▶ **Exercise requirements**
Rewrite the rows below, replacing "benefit banner" with "promo banner" and leaving everything else untouched.

▶ **Given information**
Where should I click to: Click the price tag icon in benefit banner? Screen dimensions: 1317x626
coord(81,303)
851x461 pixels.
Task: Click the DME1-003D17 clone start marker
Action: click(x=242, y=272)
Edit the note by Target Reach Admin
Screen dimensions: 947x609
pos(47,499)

▶ **Result for this exercise**
Where should I click to: Click the price tag icon in promo banner? Screen dimensions: 1317x626
coord(81,303)
851x461 pixels.
Task: Click the DME1-003D17 clone start marker
Action: click(x=242, y=272)
Edit the note by Target Reach Admin
Screen dimensions: 947x609
pos(47,499)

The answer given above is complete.